==== WORKING DATA

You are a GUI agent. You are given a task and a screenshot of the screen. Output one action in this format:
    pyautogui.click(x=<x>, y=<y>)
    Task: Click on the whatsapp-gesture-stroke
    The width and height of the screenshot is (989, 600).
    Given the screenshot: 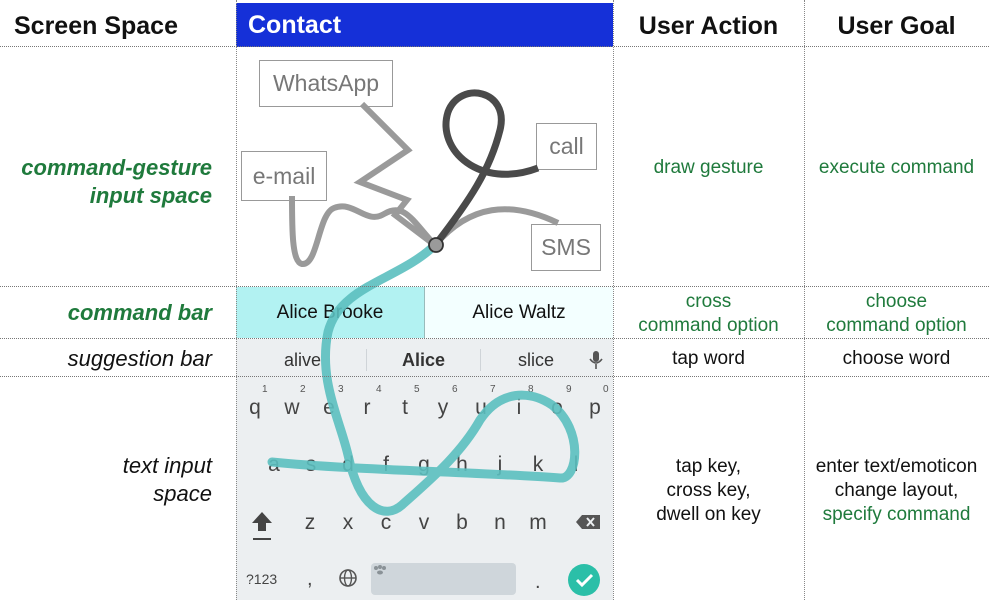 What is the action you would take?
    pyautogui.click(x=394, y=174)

========

- _EXERCISE GOAL_
Render the data as a JSON list of strings, one string per line with blank lines omitted. Begin at the first line of the data and stop after the line that contains "The width and", including both ends.

- _EXERCISE OUTPUT_
[
  "You are a GUI agent. You are given a task and a screenshot of the screen. Output one action in this format:",
  "    pyautogui.click(x=<x>, y=<y>)",
  "    Task: Click on the whatsapp-gesture-stroke",
  "    The width and height of the screenshot is (989, 600)."
]